Representative of the complex litigation handled by the Appellate Practice Group is a matter that was decided on October 14, 2014 by the Ohio Supreme Court on the issue of domicile.

On February 20, 2013, the Ohio Supreme Court in a narrow 4 to 3 decision agreed to accept the appeal filed by Weston Hurd attorneys on behalf of Cincinnati Insurance Company in the matter of Spaeth v. State Auto Mut. Ins. Co., Case No. 2012-1866. to decide the following Proposition of Law:

A Person Has Only One Domicile: Where the Person Resides and has the Intent to Remain Permanently and Return to When Away Temporarily (Sturgeon v. Korte, 34 Ohio St. 525 (1878), affirmed and restated).

The Eighth District had concluded that James Schill although having moved to the State of Florida with his spouse, and had returned to Ohio only to operate one of his businesses in the state, was still a domicile of Ohio despite overwhelming evidence of his intent to be domiciled in the State of Florida.

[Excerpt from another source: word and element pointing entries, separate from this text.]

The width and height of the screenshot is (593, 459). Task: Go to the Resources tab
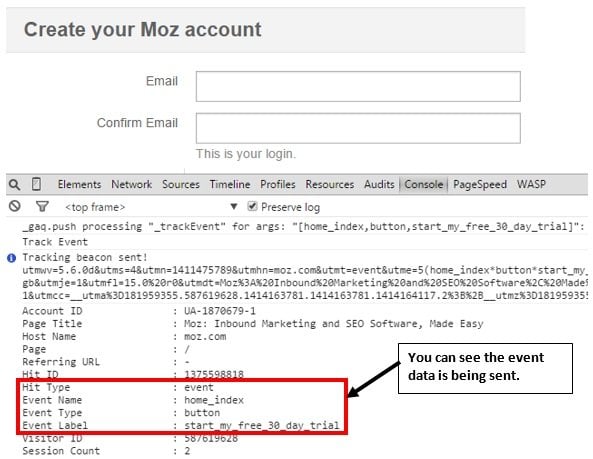point(330,185)
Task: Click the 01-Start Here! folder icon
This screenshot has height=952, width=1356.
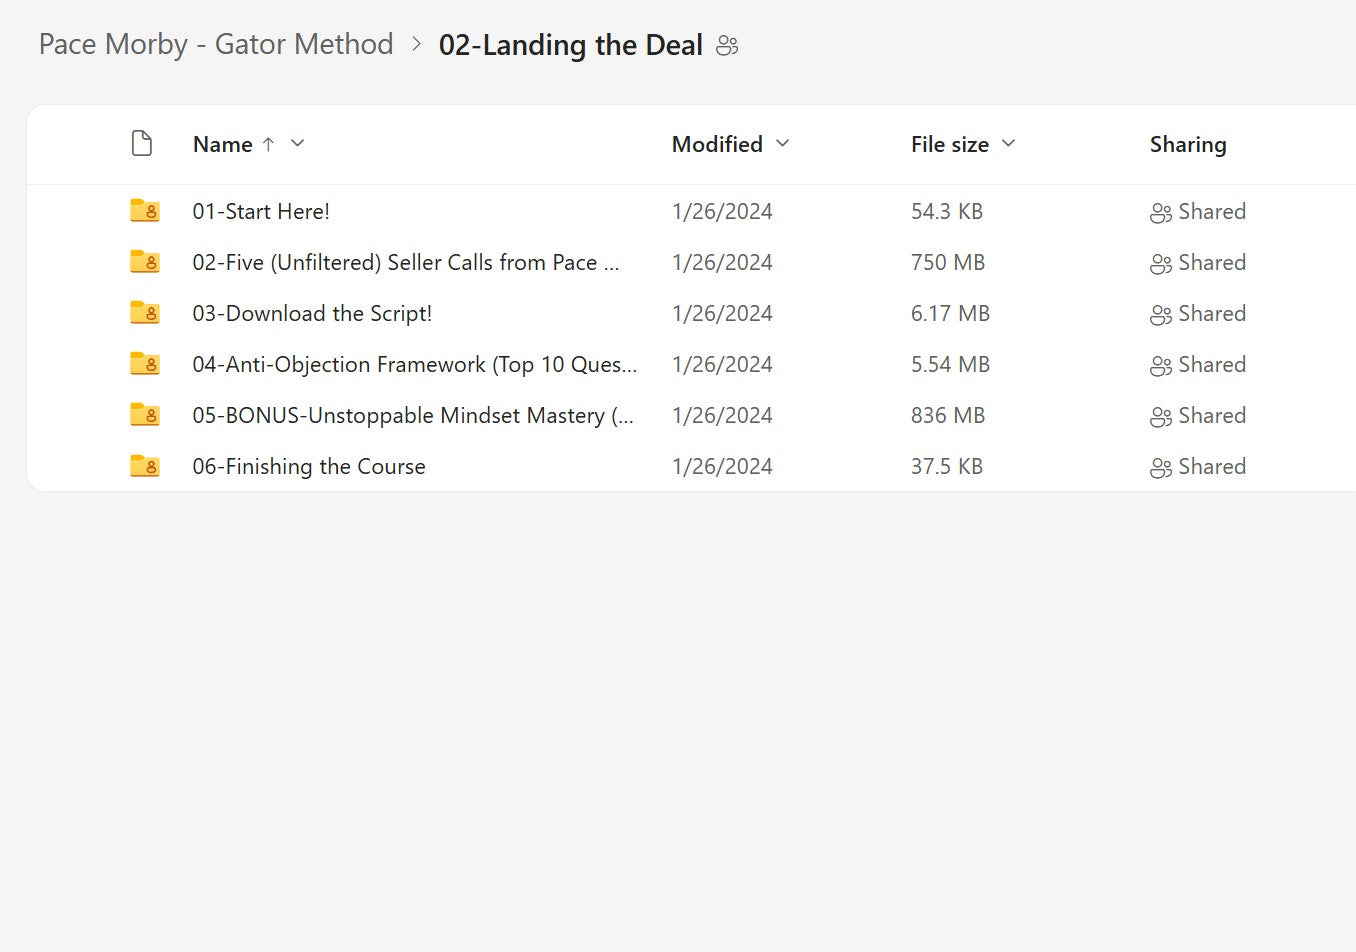Action: (x=145, y=211)
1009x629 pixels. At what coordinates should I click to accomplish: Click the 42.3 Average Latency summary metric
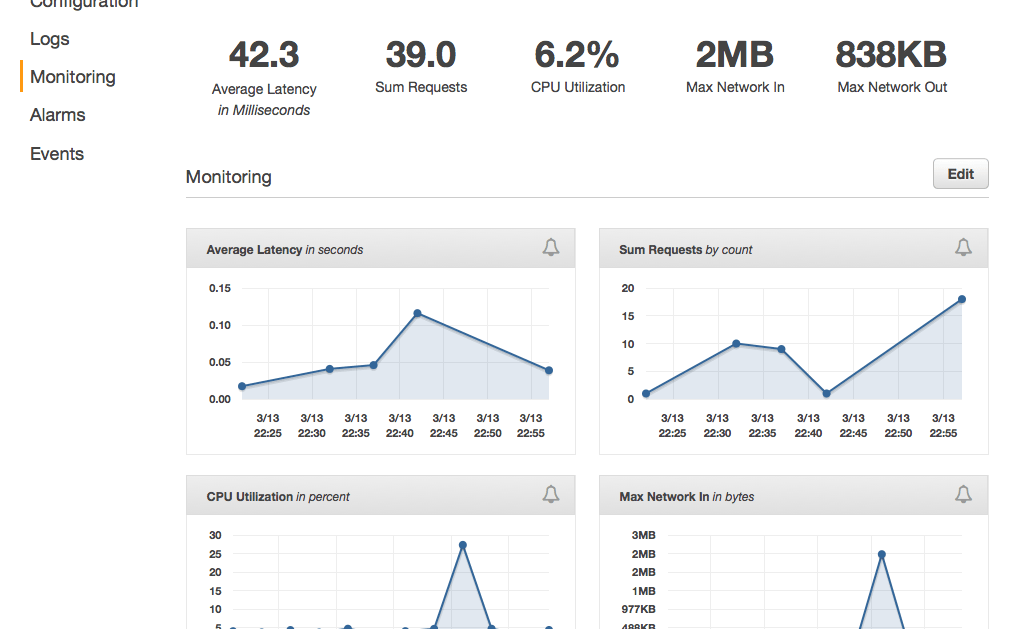pyautogui.click(x=264, y=55)
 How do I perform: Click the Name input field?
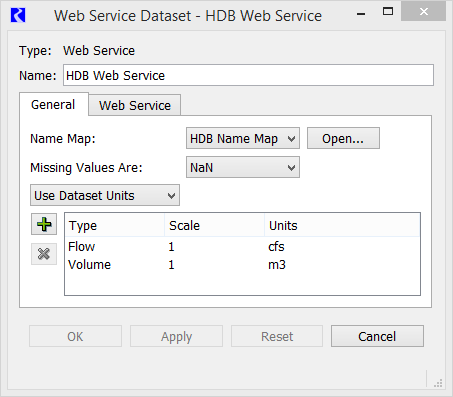point(248,75)
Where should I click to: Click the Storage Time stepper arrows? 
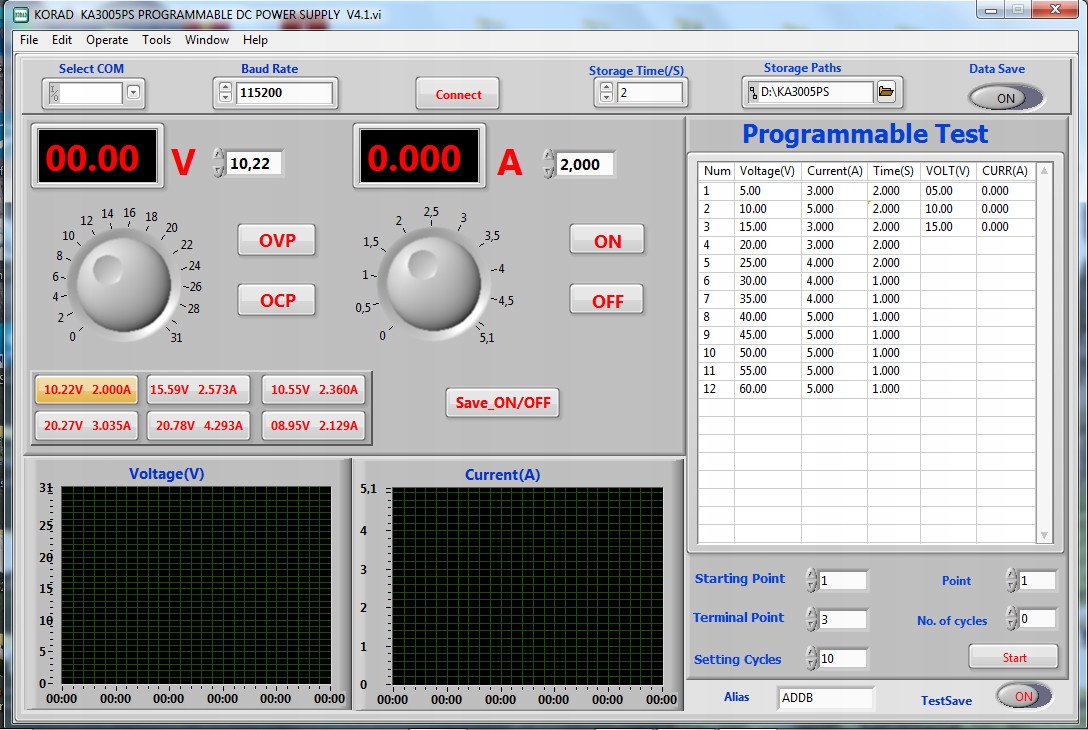(606, 93)

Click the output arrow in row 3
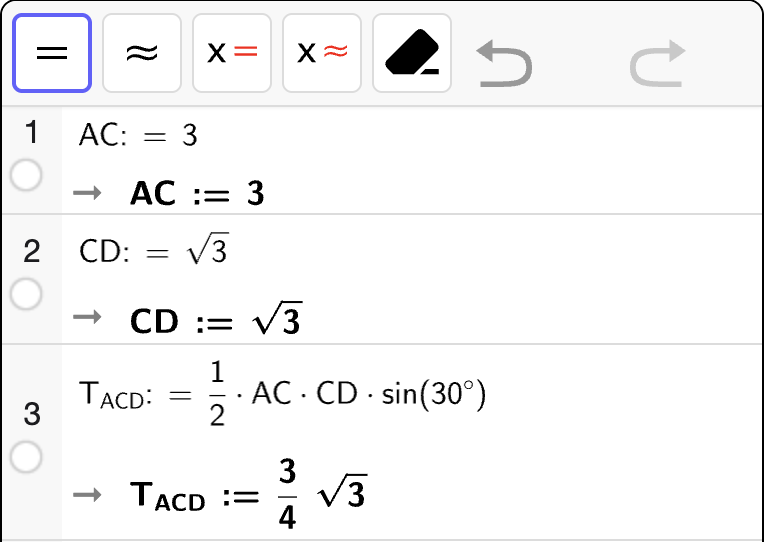pyautogui.click(x=89, y=494)
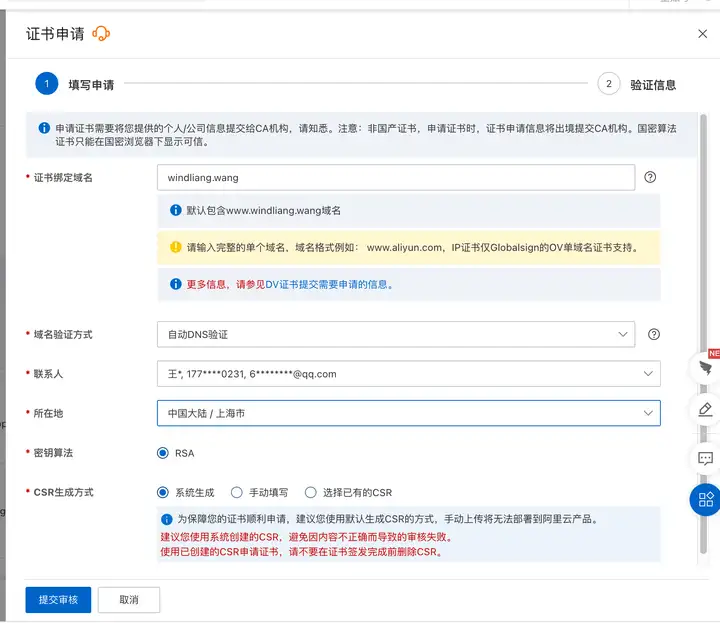Select 选择已有的CSR radio option
The image size is (720, 625).
[311, 492]
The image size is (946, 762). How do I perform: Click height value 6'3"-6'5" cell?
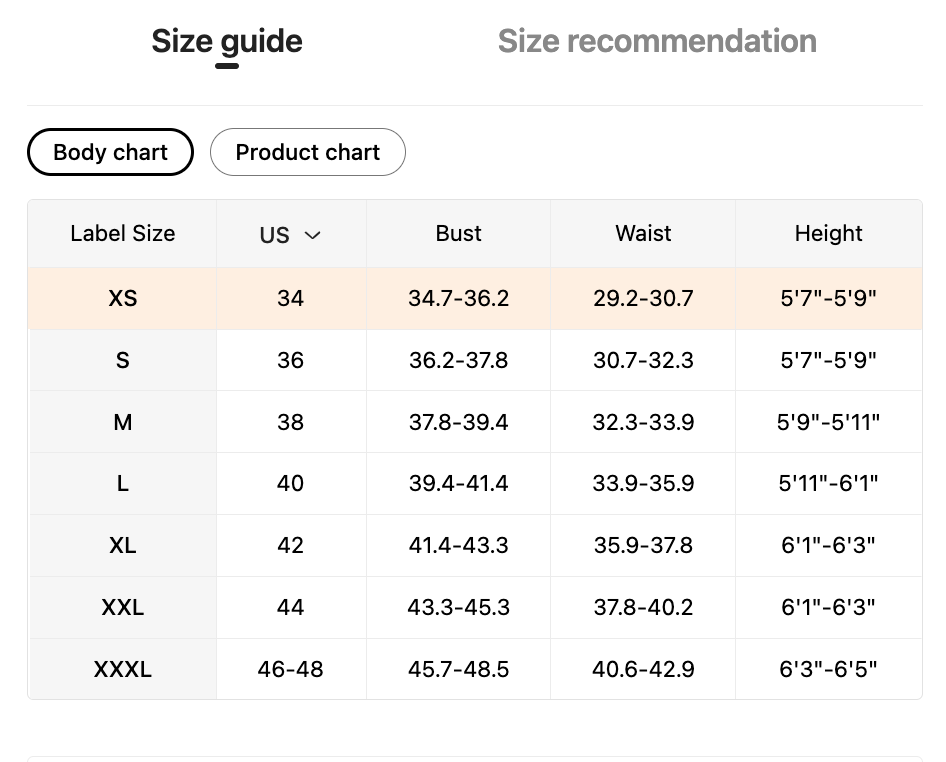[x=828, y=669]
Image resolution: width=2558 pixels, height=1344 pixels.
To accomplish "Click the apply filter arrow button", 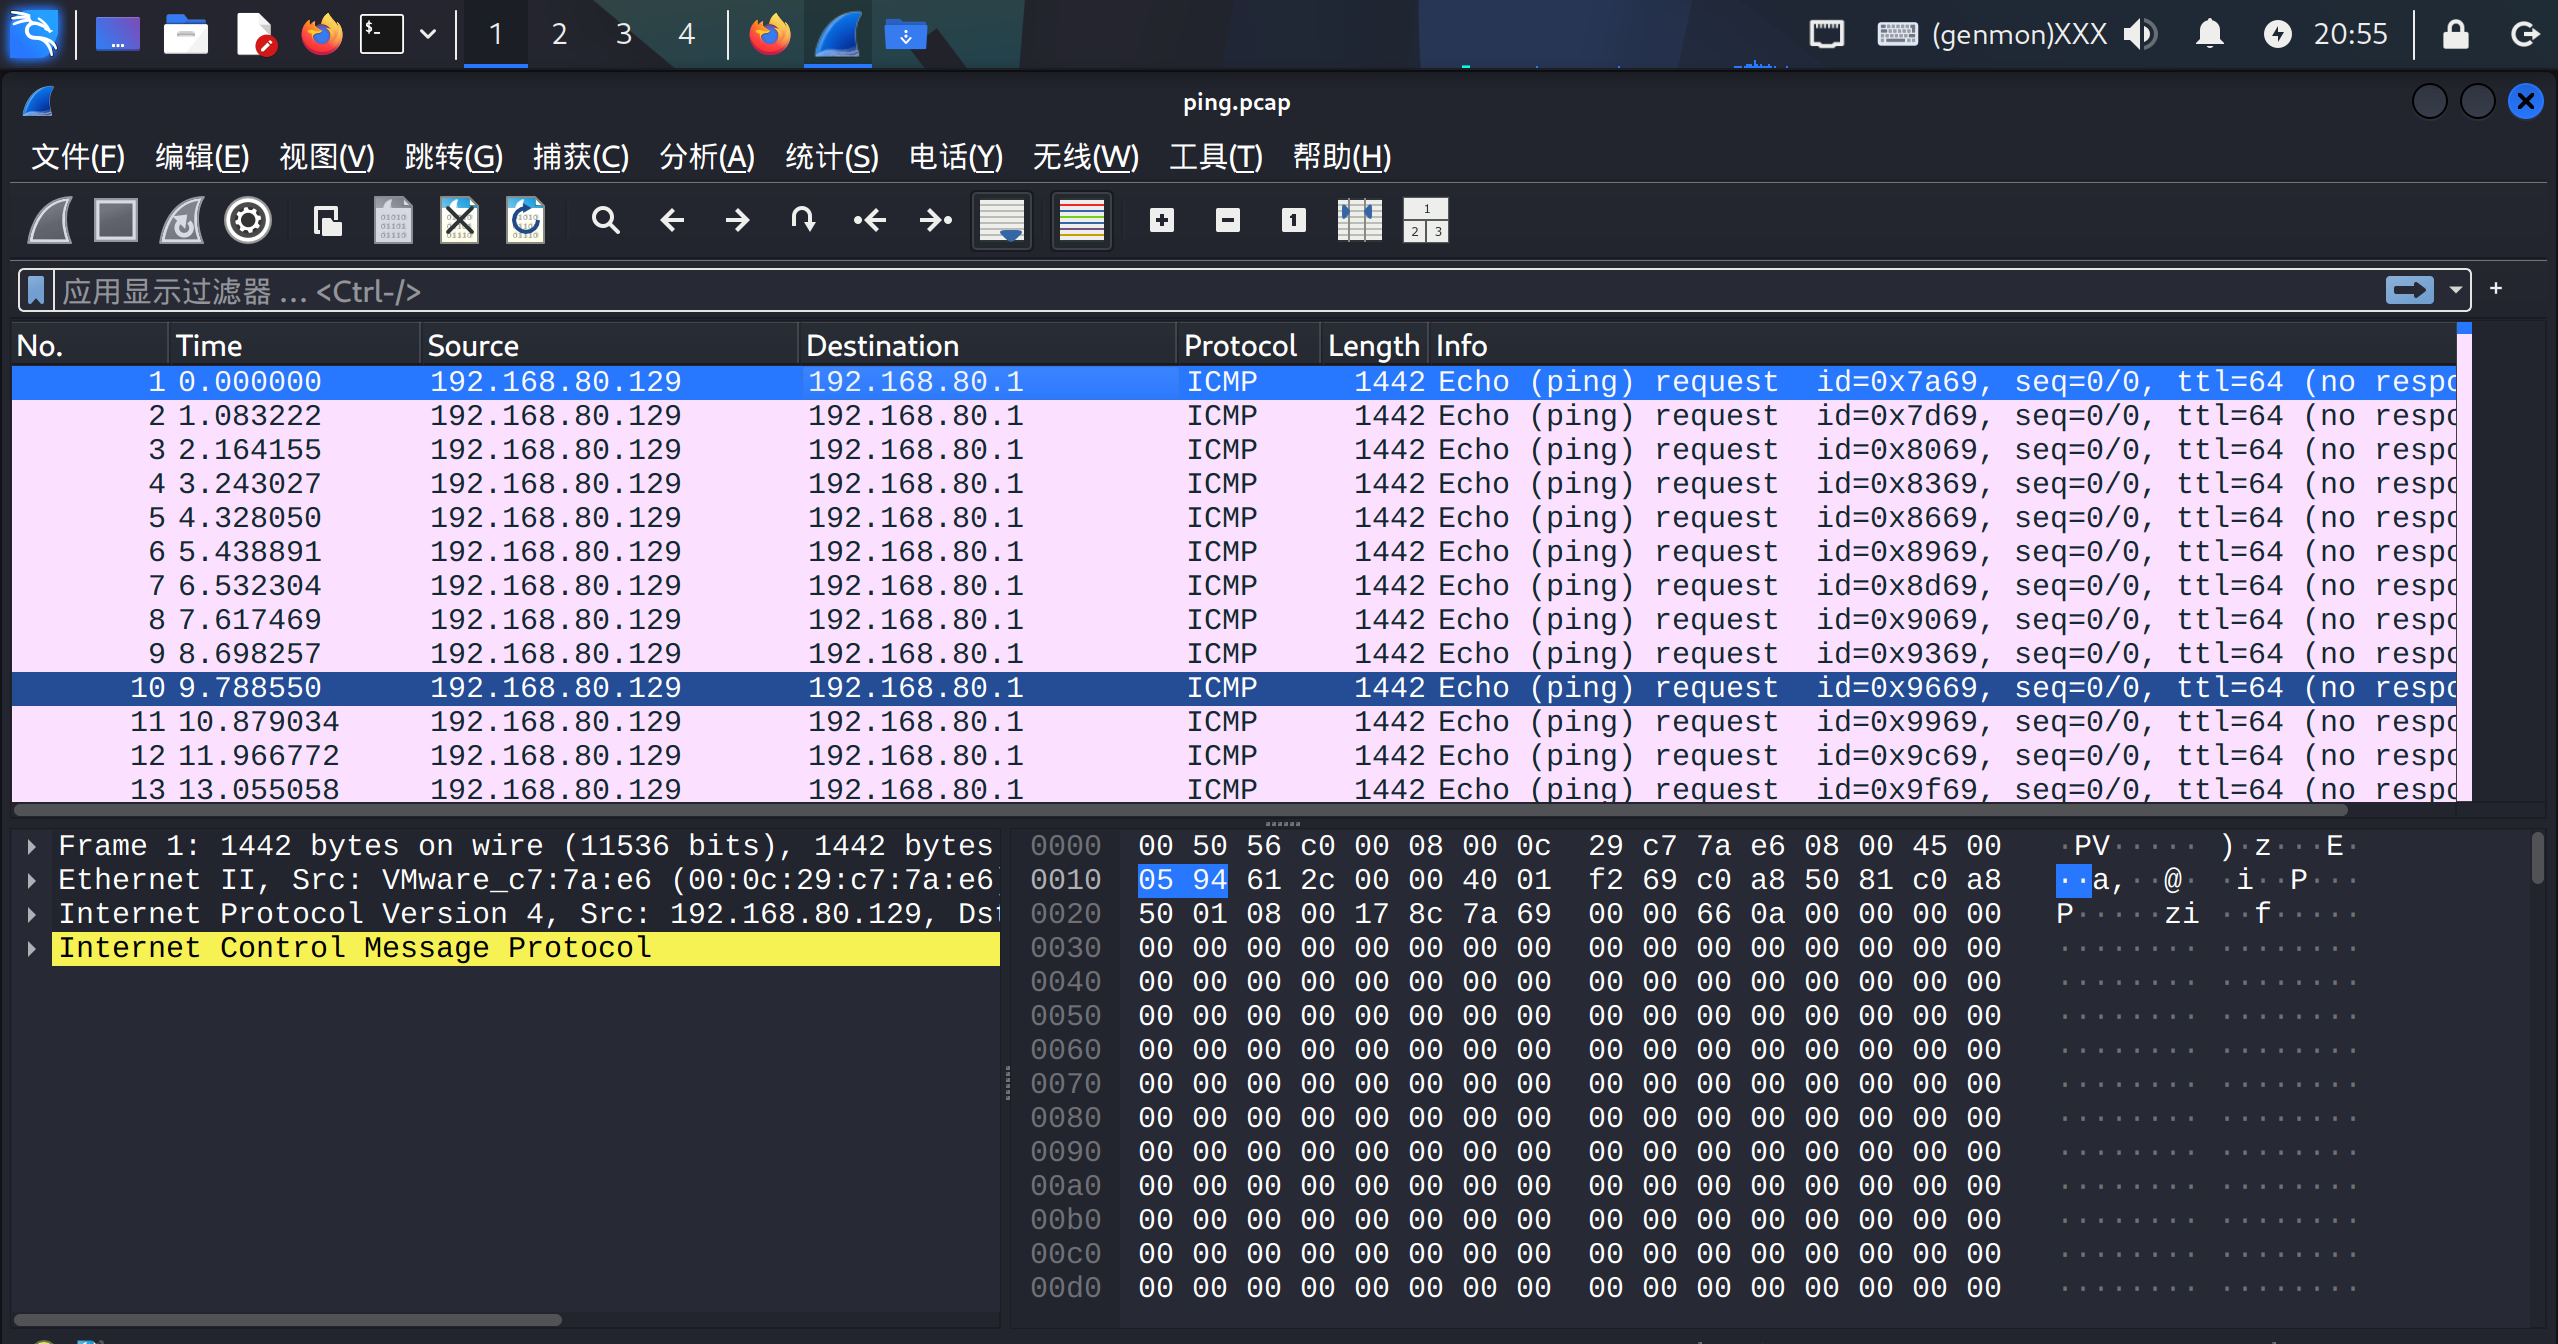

The Weston Hurd attorneys argued before the Ohio Supreme Court that such an individual was actually domiciled in Florida because he had the clear subjective intent to change his domicile to Florida and the objective facts demonstrated a residence in Florida relying on a 1878 decision by the Court, Sturgeon v. Korte, 34 Ohio St. 525 (1878). On October 14, 2014, the Supreme Court unanimously agreed with counsel’s argument:

“We reiterate this court’s previous jurisprudence on the definition of domicile; it is where a person resides, where he intends to remain, and where he intends to return when away temporarily.”